Eames se ríe, inclinando la cabeza hacia atrás, como riéndose con todo el cuerpo.
―Espiar a la gente no es una cualidad valorada, Arthur ―dice Eames, una sonrisa en los labios―. Aunque me siento halagado por el interés.
―Tonto ―bromea Arthur de vuelta, girando el rostro y encontrándose con los ojos de Eames fijos en él. Todo lo que dicen no es realmente lo que quieren decir, pero después de tanto tiempo no hay necesidad―. Han pasado años ―dice Arthur, suave, y su voz casi se pierde con el sonido de las olas y el viento, delante y alrededor de ellos―, además ―agrega, levantándose y haciendo una pausa en sus palabras, extendiendo una mano hacia Eames para que también lo haga―, es mi trabajo. Y si algo sabe de mí, señor Eames ―continúa, acercando sus rostros hasta que los sus labios están tocándose― es que soy malditamente bueno haciéndolo.

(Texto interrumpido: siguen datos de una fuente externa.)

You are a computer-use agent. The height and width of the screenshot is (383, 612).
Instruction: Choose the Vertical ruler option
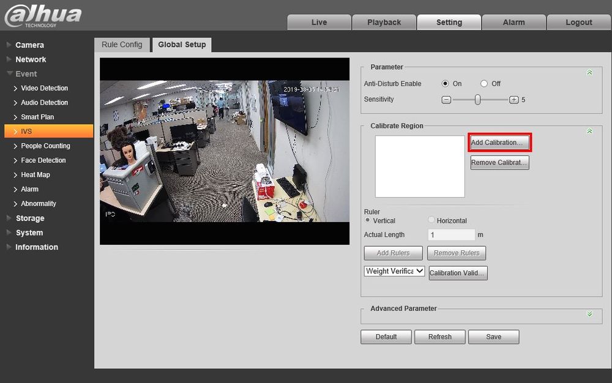click(x=368, y=220)
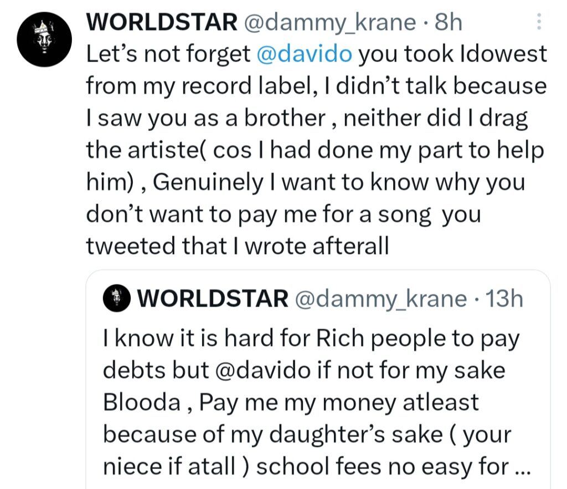Image resolution: width=567 pixels, height=489 pixels.
Task: Expand the truncated quoted tweet ellipsis
Action: (x=522, y=467)
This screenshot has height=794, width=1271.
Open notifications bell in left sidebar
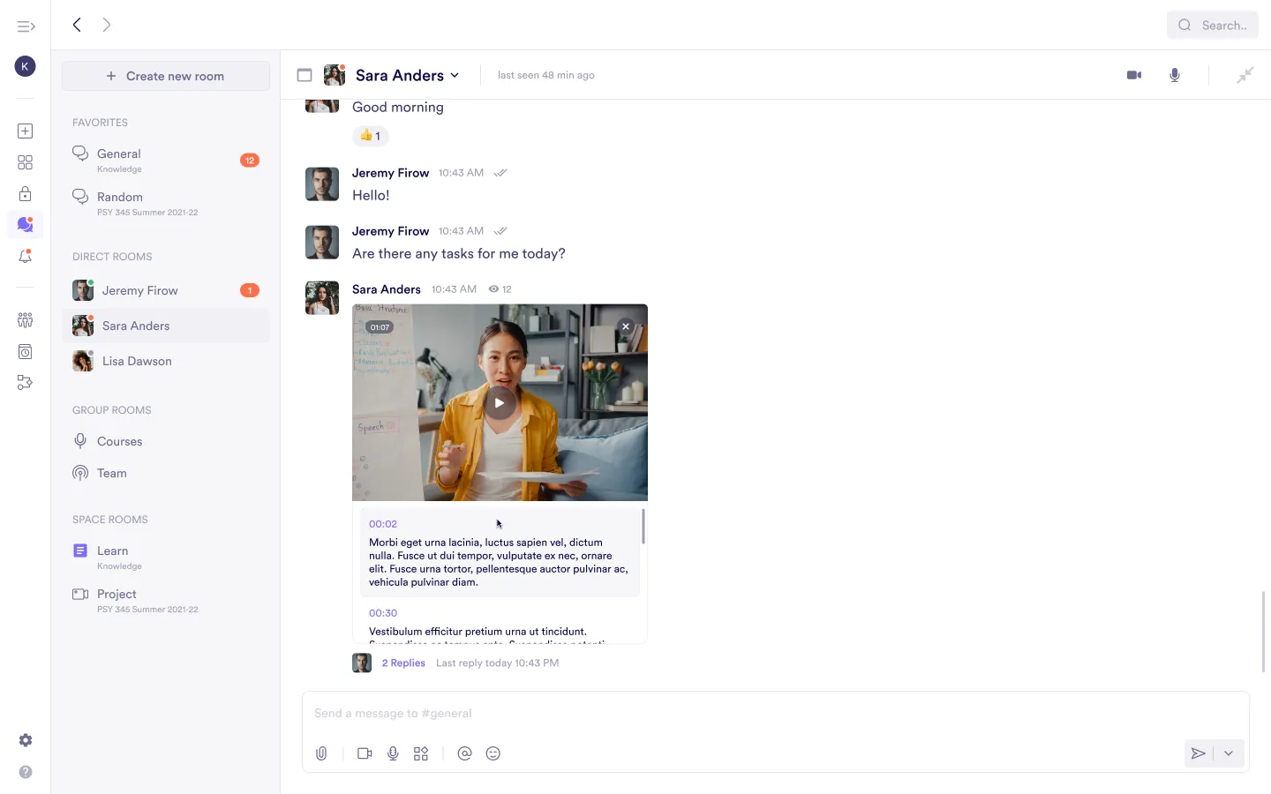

Arthur cierra el espacio entre ellos, o tal vez es Eames, qué importa. Sus labios chocan, se muerden, sus bocas de abren y las sus lenguas se encuentran de una manera conocida pero que jamás parece la misma. Las manos de Eames recorren la espalda húmeda de Arthur y se anclan a su cadera, ahí en el borde del traje de baño, sus torsos tocándose. Arthur enreda sus manos en el cabello de Eames y el beso se interrumpe unos segundos, lo suficiente para que Eames recupere el aliento, sonría satisfecho de sí mismo como sólo él sabe hacerlo, y diga claro que lo sé, Arthur, claro que lo sé.
Y pueden no conocerse del todo, porque diablos, quién lo hace, pero están ahí, en medio de la playa, la tabla de surf de Arthur en el suelo y las ventanas de su casa detrás, exponiendo más de lo que Arthur habría soñado mostrar.
(Y entonces, Arthur lo empujaría un poco, desde el hombro, desde ese tatuaje que ama lamer y le regalaría una sonrisa. Sincera, con hoyuelos. Eames quedaría desarmado por unos segundos, quizás pensando mierda, estoy jodido y Arthur saldría corriendo hacia el mar, riendo a carcajadas porque ya no hay que esconderse más y el sol brilla en sus cabezas y el agua moja sus pies. Arthur correría hacia el mar y nadaría, jugando. La sonrisa de Eames competiría con el sol antes de lanzarse al mar tras él.
Eames lo sujetaría de un tobillo, porque no sabe jugar limpio. Y entre que se hunden e intentan no tragar agua, Arthur rodearía a Eames con piernas y brazos y Eames sostendría su peso y pegaría aún más sus cuerpos y entre ellos no habría nada más que agua y tela. Y se besarían, salado, hambrientos. Arthur mordiendo no tan suavemente los labios de Eames, Eames abriendo la boca, jugando con su lengua, dejando un escapar un gemido, queriendo estar así para siempre.
Y podrían. Pero también, podrían hacer miles de otras cosas, porque esta vez, esta vez hay tiempo de sobra).